===== Provided data

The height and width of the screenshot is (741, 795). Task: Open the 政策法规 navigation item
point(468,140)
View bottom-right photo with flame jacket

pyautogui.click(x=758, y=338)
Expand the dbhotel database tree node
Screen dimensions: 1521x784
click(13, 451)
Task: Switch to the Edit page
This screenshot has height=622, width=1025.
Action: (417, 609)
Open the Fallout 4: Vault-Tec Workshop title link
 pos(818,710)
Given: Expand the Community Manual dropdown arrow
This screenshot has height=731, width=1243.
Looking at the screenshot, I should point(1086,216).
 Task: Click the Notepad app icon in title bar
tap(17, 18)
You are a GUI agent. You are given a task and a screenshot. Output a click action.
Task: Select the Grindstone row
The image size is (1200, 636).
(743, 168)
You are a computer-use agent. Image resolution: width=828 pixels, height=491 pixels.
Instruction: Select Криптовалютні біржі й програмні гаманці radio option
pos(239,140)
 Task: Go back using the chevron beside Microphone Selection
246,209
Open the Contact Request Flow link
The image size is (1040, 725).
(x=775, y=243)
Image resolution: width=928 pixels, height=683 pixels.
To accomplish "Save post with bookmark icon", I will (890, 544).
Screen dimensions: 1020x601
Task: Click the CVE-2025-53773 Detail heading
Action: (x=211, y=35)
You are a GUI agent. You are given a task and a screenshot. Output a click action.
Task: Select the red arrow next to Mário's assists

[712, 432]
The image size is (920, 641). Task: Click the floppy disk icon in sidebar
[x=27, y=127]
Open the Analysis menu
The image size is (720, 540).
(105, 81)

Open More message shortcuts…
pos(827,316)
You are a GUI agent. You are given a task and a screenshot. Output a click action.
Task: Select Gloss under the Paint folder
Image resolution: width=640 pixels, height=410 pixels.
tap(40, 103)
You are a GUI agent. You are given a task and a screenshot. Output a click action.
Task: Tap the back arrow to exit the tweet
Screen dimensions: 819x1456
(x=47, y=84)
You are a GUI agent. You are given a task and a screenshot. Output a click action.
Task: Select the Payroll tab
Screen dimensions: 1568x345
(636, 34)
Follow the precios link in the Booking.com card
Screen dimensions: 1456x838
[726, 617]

==========

Please retype, exactly as written, every line from the line containing "Screen dimensions: 1568x345" through the last line of the records above, including both of those lines, and nothing else.

Screen dimensions: 1568x345
(636, 34)
Follow the precios link in the Booking.com card
Screen dimensions: 1456x838
[726, 617]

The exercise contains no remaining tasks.